Quite a bit, as it turns out. In fact, BUDOKAN! fills three CDs and a DVD — which is really pretty absurd when you hold it up against the perfect blend of power and economy that was At Budokan, but as a collectors’ item, it does pretty well on its own merits. Most importantly to diehards, Legacy has included video footage of the show the band played two days after At Budokan, previously unseen to all but the lucky few who watched it the single time it aired on Japanese television. It’s nothing revelatory, but it’ll prove a powerful lure for diehards — especially when you consider that Amazon is selling the box for $37, well under the $49.98 MSRP.
Also included is audio from the DVD performance, as well as the requisite double-disc remastering of At Budokan: The Complete Concert, plus a few stray extras on the DVD, including a pair of performances (“Voices” and “If You Want My Love”) recorded at Budokan earlier this year, and new interview footage.

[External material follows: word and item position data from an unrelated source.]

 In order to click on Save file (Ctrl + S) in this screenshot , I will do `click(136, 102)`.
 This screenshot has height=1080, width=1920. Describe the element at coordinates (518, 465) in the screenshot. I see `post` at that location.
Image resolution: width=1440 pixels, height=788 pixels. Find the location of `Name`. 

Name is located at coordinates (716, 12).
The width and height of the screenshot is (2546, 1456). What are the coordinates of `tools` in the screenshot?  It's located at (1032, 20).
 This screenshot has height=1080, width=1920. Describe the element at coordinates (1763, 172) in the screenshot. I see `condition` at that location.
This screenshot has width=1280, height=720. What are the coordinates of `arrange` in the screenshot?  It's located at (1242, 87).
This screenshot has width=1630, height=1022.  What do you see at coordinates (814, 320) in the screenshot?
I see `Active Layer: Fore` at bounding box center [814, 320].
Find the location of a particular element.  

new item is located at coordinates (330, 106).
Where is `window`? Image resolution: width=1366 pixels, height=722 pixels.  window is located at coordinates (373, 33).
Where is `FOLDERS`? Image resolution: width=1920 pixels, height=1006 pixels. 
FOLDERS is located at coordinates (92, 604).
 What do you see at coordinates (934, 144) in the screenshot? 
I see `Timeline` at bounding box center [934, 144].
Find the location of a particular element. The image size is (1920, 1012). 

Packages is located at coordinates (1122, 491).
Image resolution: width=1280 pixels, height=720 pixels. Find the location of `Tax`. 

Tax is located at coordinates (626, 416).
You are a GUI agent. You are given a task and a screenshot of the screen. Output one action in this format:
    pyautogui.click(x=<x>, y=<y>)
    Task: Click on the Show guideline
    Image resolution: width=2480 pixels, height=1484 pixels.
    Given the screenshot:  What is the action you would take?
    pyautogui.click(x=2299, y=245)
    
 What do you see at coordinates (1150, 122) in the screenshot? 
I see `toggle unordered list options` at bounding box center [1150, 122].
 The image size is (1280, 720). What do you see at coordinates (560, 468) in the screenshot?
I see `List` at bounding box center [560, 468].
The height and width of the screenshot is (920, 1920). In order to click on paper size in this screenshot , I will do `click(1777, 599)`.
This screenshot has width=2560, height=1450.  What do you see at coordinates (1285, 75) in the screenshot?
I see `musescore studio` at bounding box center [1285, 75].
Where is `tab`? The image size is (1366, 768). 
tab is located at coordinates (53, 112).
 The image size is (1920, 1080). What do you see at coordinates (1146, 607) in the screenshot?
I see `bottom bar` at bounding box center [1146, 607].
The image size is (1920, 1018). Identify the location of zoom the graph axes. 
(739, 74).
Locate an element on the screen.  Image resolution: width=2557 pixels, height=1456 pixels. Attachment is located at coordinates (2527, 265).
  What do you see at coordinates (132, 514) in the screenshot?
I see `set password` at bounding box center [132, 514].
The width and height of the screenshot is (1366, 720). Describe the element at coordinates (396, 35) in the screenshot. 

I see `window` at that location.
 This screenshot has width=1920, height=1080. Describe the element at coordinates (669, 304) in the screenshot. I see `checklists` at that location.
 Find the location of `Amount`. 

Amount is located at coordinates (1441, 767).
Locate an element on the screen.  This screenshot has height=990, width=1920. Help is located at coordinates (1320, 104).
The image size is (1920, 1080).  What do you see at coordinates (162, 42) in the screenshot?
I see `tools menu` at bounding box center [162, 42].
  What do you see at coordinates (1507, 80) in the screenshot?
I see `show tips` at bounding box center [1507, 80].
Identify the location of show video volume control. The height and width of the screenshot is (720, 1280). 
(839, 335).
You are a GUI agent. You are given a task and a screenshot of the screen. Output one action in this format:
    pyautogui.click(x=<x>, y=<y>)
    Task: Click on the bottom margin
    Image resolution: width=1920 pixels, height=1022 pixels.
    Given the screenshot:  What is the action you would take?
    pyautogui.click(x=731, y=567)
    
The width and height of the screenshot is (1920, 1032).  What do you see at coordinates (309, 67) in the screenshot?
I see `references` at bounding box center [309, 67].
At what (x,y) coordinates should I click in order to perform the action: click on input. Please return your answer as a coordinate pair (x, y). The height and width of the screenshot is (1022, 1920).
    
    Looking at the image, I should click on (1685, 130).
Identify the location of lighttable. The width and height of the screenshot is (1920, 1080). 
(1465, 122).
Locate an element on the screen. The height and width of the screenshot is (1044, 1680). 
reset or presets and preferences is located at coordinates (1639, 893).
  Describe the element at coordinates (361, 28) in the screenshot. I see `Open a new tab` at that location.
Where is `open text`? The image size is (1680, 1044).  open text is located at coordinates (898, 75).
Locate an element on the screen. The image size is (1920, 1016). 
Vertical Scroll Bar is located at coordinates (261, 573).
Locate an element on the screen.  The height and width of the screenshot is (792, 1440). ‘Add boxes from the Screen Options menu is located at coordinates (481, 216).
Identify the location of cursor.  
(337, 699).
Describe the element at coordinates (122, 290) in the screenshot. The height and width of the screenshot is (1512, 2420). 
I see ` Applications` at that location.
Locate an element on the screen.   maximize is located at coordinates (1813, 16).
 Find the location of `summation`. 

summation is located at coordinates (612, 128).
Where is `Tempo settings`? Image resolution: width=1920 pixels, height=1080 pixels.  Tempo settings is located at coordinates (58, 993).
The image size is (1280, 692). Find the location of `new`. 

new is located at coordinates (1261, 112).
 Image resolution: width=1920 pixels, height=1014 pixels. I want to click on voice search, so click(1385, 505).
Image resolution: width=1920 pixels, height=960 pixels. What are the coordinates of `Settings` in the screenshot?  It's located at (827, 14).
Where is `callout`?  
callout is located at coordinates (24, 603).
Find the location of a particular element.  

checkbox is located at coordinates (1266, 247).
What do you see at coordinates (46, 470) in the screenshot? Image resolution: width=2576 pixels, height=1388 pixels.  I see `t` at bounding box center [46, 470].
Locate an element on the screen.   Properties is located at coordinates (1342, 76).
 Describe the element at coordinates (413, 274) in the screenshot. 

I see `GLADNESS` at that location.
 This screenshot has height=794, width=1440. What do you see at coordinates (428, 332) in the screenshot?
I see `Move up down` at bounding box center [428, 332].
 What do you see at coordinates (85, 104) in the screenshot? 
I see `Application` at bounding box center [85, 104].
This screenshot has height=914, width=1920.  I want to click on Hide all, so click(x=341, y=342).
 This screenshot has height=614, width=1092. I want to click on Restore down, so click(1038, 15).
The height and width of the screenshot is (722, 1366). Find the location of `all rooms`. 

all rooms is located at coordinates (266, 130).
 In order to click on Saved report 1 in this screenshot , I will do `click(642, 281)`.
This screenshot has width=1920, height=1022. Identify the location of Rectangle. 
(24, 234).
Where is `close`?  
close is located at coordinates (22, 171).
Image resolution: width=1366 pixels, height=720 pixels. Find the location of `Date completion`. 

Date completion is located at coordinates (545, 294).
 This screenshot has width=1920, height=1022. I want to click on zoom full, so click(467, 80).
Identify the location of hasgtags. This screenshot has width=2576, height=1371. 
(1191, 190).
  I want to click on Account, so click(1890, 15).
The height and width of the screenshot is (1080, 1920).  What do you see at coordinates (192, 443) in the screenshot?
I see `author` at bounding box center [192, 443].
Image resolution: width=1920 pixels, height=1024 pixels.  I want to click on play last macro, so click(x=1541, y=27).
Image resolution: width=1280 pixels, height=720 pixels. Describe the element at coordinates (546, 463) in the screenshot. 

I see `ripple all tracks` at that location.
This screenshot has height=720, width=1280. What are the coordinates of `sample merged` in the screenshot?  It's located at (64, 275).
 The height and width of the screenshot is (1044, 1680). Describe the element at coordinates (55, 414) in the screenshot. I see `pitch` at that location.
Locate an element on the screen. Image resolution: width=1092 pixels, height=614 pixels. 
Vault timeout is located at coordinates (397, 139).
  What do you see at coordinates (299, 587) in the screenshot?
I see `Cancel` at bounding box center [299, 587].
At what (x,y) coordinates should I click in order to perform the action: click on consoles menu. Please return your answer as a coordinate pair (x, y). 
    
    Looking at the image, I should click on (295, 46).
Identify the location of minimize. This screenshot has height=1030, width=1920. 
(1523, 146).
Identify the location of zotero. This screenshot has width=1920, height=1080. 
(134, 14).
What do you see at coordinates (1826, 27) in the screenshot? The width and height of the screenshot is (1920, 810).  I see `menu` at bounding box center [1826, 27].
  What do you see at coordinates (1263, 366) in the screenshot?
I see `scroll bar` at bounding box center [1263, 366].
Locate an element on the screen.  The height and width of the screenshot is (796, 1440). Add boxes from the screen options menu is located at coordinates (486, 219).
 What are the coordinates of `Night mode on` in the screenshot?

Are Cheap Trick and Legacy soaking the band’s fans here? Yeah, probably. They could have released the DVD on its own, for one thing, or as a CD/DVD combo, rather than lumping it in with yet another reissue of the complete concert. Devoted Popdose readers know I’ve spent most of ’08 with my nose firmly implanted in Legacy’s buttocks, but BUDOKAN! is one release I think they got wrong — there are certainly fans who already purchased At Budokan, Budokan II, and The Complete Concert, and those are the people who will be most tempted by the prospect of seeing the band in all its ’78 glory. The price point isn’t as prohibitive as it could have been, but even a classic live album doesn’t need a deluxe reissue of its deluxe reissue, does it?
Me, I still think the original At Budokan — currently available for the low, low price of $6.99 — is the best of the lot. And I’ll tell you another thing: I’m not writing “Budokan” again for at least a year.